** START OF RECORDS FOR THE EXERCISE **
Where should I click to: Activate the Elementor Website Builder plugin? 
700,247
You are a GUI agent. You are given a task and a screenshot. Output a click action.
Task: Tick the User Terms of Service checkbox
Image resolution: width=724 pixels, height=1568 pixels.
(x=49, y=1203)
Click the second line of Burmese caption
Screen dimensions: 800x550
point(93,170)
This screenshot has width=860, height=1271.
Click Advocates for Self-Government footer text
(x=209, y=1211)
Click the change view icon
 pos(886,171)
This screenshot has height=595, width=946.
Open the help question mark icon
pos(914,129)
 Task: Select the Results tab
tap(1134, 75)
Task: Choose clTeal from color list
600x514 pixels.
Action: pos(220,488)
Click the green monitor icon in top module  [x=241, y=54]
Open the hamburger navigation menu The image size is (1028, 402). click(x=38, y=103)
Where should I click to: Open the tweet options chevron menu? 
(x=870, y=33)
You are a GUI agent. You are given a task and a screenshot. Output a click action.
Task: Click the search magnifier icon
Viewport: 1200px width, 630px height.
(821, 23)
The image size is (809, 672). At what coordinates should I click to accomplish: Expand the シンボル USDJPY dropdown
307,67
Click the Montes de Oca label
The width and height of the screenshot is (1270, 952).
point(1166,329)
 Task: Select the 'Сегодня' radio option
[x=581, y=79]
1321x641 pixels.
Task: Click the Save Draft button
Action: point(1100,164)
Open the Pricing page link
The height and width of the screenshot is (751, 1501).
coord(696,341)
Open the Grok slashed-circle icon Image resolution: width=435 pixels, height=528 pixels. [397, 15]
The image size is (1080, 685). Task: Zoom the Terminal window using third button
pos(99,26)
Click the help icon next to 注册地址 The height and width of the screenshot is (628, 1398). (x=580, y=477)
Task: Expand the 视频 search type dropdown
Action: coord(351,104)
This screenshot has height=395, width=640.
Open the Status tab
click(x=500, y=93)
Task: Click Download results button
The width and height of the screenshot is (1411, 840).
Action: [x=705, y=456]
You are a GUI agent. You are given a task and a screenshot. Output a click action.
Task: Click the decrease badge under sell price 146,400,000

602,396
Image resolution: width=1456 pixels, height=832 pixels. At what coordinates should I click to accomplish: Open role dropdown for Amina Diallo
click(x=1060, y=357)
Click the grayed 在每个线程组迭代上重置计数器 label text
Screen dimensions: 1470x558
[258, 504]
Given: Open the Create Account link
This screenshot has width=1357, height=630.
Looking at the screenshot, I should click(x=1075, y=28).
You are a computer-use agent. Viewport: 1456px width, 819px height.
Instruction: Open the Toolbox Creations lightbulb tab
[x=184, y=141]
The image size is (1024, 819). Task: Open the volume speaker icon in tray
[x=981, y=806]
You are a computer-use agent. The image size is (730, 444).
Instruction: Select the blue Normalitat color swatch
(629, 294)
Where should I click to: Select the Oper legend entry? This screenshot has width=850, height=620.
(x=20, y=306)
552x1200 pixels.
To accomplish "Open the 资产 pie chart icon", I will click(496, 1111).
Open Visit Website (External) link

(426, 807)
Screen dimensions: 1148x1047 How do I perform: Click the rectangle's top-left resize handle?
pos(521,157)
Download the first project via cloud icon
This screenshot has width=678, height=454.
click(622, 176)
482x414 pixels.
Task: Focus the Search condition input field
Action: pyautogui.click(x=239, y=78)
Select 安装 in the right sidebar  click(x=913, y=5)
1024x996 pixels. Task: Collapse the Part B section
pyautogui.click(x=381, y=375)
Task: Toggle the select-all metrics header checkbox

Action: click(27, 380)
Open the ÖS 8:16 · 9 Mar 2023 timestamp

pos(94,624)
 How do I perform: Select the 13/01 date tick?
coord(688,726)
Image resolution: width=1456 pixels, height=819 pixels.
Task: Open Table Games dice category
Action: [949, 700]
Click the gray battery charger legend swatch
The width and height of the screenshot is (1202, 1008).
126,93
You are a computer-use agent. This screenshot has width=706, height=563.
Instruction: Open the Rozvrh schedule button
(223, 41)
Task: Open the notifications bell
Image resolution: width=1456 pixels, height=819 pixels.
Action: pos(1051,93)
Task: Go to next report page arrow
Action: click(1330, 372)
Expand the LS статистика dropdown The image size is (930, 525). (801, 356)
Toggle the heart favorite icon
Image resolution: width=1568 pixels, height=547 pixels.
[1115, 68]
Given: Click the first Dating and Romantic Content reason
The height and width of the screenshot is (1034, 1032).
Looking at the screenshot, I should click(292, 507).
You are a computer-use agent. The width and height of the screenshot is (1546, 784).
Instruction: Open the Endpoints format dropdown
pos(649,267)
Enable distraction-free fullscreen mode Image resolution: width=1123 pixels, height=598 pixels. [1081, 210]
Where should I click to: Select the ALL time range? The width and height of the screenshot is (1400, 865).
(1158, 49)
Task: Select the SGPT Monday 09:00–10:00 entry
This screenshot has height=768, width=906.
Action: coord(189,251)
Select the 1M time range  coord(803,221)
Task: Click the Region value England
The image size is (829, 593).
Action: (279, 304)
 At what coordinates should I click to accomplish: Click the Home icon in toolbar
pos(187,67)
** END OF RECORDS FOR THE EXERCISE **
▶ **WORK REQUIRED**:
Rewrite the records above, renaming "magnifier" to "magnifying glass" wherever it appears, and leave everything else unchanged.

▶ **ANSWER TO THIS EXERCISE**:
Where should I click to: Activate the Elementor Website Builder plugin? 
700,247
You are a GUI agent. You are given a task and a screenshot. Output a click action.
Task: Tick the User Terms of Service checkbox
Image resolution: width=724 pixels, height=1568 pixels.
(x=49, y=1203)
Click the second line of Burmese caption
Screen dimensions: 800x550
point(93,170)
This screenshot has width=860, height=1271.
Click Advocates for Self-Government footer text
(x=209, y=1211)
Click the change view icon
 pos(886,171)
This screenshot has height=595, width=946.
Open the help question mark icon
pos(914,129)
 Task: Select the Results tab
tap(1134, 75)
Task: Choose clTeal from color list
600x514 pixels.
Action: pos(220,488)
Click the green monitor icon in top module  [x=241, y=54]
Open the hamburger navigation menu The image size is (1028, 402). click(x=38, y=103)
Where should I click to: Open the tweet options chevron menu? 
(x=870, y=33)
You are a GUI agent. You are given a task and a screenshot. Output a click action.
Task: Click the search magnifying glass icon
Viewport: 1200px width, 630px height.
(821, 23)
The image size is (809, 672). At what coordinates should I click to accomplish: Expand the シンボル USDJPY dropdown
307,67
Click the Montes de Oca label
The width and height of the screenshot is (1270, 952).
point(1166,329)
 Task: Select the 'Сегодня' radio option
[x=581, y=79]
1321x641 pixels.
Task: Click the Save Draft button
Action: point(1100,164)
Open the Pricing page link
The height and width of the screenshot is (751, 1501).
coord(696,341)
Open the Grok slashed-circle icon Image resolution: width=435 pixels, height=528 pixels. [397, 15]
The image size is (1080, 685). Task: Zoom the Terminal window using third button
pos(99,26)
Click the help icon next to 注册地址 The height and width of the screenshot is (628, 1398). (x=580, y=477)
Task: Expand the 视频 search type dropdown
Action: coord(351,104)
This screenshot has height=395, width=640.
Open the Status tab
click(x=500, y=93)
Task: Click Download results button
The width and height of the screenshot is (1411, 840).
Action: [x=705, y=456]
You are a GUI agent. You are given a task and a screenshot. Output a click action.
Task: Click the decrease badge under sell price 146,400,000

602,396
Image resolution: width=1456 pixels, height=832 pixels. At what coordinates should I click to accomplish: Open role dropdown for Amina Diallo
click(x=1060, y=357)
Click the grayed 在每个线程组迭代上重置计数器 label text
Screen dimensions: 1470x558
[258, 504]
Given: Open the Create Account link
This screenshot has width=1357, height=630.
Looking at the screenshot, I should click(x=1075, y=28).
You are a computer-use agent. Viewport: 1456px width, 819px height.
Instruction: Open the Toolbox Creations lightbulb tab
[x=184, y=141]
The image size is (1024, 819). Task: Open the volume speaker icon in tray
[x=981, y=806]
You are a computer-use agent. The image size is (730, 444).
Instruction: Select the blue Normalitat color swatch
(629, 294)
Where should I click to: Select the Oper legend entry? This screenshot has width=850, height=620.
(x=20, y=306)
552x1200 pixels.
To accomplish "Open the 资产 pie chart icon", I will click(496, 1111).
Open Visit Website (External) link

(426, 807)
Screen dimensions: 1148x1047 How do I perform: Click the rectangle's top-left resize handle?
pos(521,157)
Download the first project via cloud icon
This screenshot has width=678, height=454.
click(622, 176)
482x414 pixels.
Task: Focus the Search condition input field
Action: pyautogui.click(x=239, y=78)
Select 安装 in the right sidebar  click(x=913, y=5)
1024x996 pixels. Task: Collapse the Part B section
pyautogui.click(x=381, y=375)
Task: Toggle the select-all metrics header checkbox

Action: click(27, 380)
Open the ÖS 8:16 · 9 Mar 2023 timestamp

pos(94,624)
 How do I perform: Select the 13/01 date tick?
coord(688,726)
Image resolution: width=1456 pixels, height=819 pixels.
Task: Open Table Games dice category
Action: [949, 700]
Click the gray battery charger legend swatch
The width and height of the screenshot is (1202, 1008).
126,93
You are a computer-use agent. This screenshot has width=706, height=563.
Instruction: Open the Rozvrh schedule button
(223, 41)
Task: Open the notifications bell
Image resolution: width=1456 pixels, height=819 pixels.
Action: pos(1051,93)
Task: Go to next report page arrow
Action: click(1330, 372)
Expand the LS статистика dropdown The image size is (930, 525). (801, 356)
Toggle the heart favorite icon
Image resolution: width=1568 pixels, height=547 pixels.
[1115, 68]
Given: Click the first Dating and Romantic Content reason
The height and width of the screenshot is (1034, 1032).
Looking at the screenshot, I should click(292, 507).
You are a computer-use agent. The width and height of the screenshot is (1546, 784).
Instruction: Open the Endpoints format dropdown
pos(649,267)
Enable distraction-free fullscreen mode Image resolution: width=1123 pixels, height=598 pixels. [1081, 210]
Where should I click to: Select the ALL time range? The width and height of the screenshot is (1400, 865).
(1158, 49)
Task: Select the SGPT Monday 09:00–10:00 entry
This screenshot has height=768, width=906.
Action: coord(189,251)
Select the 1M time range  coord(803,221)
Task: Click the Region value England
The image size is (829, 593).
Action: (279, 304)
 At what coordinates should I click to accomplish: Click the Home icon in toolbar
pos(187,67)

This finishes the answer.